**Information given:**
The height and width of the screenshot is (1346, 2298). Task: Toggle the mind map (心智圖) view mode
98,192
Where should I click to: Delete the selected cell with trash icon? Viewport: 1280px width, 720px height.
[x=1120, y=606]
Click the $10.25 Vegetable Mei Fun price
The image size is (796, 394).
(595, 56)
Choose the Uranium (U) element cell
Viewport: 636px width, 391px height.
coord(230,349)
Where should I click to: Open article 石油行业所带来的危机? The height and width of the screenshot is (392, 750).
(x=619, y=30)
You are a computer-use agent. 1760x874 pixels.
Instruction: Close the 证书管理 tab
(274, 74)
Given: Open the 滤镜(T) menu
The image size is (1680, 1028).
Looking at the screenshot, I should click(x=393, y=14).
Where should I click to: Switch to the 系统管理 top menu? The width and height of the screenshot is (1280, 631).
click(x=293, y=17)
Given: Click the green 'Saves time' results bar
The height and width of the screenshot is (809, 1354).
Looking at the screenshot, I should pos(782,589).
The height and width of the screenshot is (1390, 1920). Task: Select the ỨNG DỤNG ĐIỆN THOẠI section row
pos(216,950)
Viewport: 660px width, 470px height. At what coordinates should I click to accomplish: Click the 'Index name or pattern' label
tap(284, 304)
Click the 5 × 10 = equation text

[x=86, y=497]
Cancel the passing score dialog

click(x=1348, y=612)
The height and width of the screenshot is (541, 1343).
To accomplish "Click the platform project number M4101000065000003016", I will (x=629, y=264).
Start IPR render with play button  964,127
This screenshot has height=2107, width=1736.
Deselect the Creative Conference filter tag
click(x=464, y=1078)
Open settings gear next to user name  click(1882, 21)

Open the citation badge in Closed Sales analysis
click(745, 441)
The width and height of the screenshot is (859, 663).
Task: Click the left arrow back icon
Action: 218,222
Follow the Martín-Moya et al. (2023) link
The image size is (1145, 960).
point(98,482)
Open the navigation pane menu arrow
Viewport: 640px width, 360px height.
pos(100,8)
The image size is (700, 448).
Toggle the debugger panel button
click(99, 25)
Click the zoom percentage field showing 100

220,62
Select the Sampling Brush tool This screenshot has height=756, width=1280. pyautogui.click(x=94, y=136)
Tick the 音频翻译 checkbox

**Work to be completed:**
Render every line of the entries above as a Markdown table with the columns Row and Line, numbering the rows in order and omitting blank lines.

**Right answer:**
| Row | Line |
|---|---|
| 1 | The height and width of the screenshot is (1346, 2298). Task: Toggle the mind map (心智圖) view mode |
| 2 | 98,192 |
| 3 | Where should I click to: Delete the selected cell with trash icon? Viewport: 1280px width, 720px height. |
| 4 | [x=1120, y=606] |
| 5 | Click the $10.25 Vegetable Mei Fun price |
| 6 | The image size is (796, 394). |
| 7 | (595, 56) |
| 8 | Choose the Uranium (U) element cell |
| 9 | Viewport: 636px width, 391px height. |
| 10 | coord(230,349) |
| 11 | Where should I click to: Open article 石油行业所带来的危机? The height and width of the screenshot is (392, 750). |
| 12 | (x=619, y=30) |
| 13 | You are a computer-use agent. 1760x874 pixels. |
| 14 | Instruction: Close the 证书管理 tab |
| 15 | (274, 74) |
| 16 | Given: Open the 滤镜(T) menu |
| 17 | The image size is (1680, 1028). |
| 18 | Looking at the screenshot, I should click(x=393, y=14). |
| 19 | Where should I click to: Switch to the 系统管理 top menu? The width and height of the screenshot is (1280, 631). |
| 20 | click(x=293, y=17) |
| 21 | Given: Click the green 'Saves time' results bar |
| 22 | The height and width of the screenshot is (809, 1354). |
| 23 | Looking at the screenshot, I should pos(782,589). |
| 24 | The height and width of the screenshot is (1390, 1920). Task: Select the ỨNG DỤNG ĐIỆN THOẠI section row |
| 25 | pos(216,950) |
| 26 | Viewport: 660px width, 470px height. At what coordinates should I click to accomplish: Click the 'Index name or pattern' label |
| 27 | tap(284, 304) |
| 28 | Click the 5 × 10 = equation text |
| 29 | [x=86, y=497] |
| 30 | Cancel the passing score dialog |
| 31 | click(x=1348, y=612) |
| 32 | The height and width of the screenshot is (541, 1343). |
| 33 | To accomplish "Click the platform project number M4101000065000003016", I will (x=629, y=264). |
| 34 | Start IPR render with play button  964,127 |
| 35 | This screenshot has height=2107, width=1736. |
| 36 | Deselect the Creative Conference filter tag |
| 37 | click(x=464, y=1078) |
| 38 | Open settings gear next to user name  click(1882, 21) |
| 39 | Open the citation badge in Closed Sales analysis |
| 40 | click(745, 441) |
| 41 | The width and height of the screenshot is (859, 663). |
| 42 | Task: Click the left arrow back icon |
| 43 | Action: 218,222 |
| 44 | Follow the Martín-Moya et al. (2023) link |
| 45 | The image size is (1145, 960). |
| 46 | point(98,482) |
| 47 | Open the navigation pane menu arrow |
| 48 | Viewport: 640px width, 360px height. |
| 49 | pos(100,8) |
| 50 | The image size is (700, 448). |
| 51 | Toggle the debugger panel button |
| 52 | click(99, 25) |
| 53 | Click the zoom percentage field showing 100 |
| 54 | 220,62 |
| 55 | Select the Sampling Brush tool This screenshot has height=756, width=1280. pyautogui.click(x=94, y=136) |
| 56 | Tick the 音频翻译 checkbox |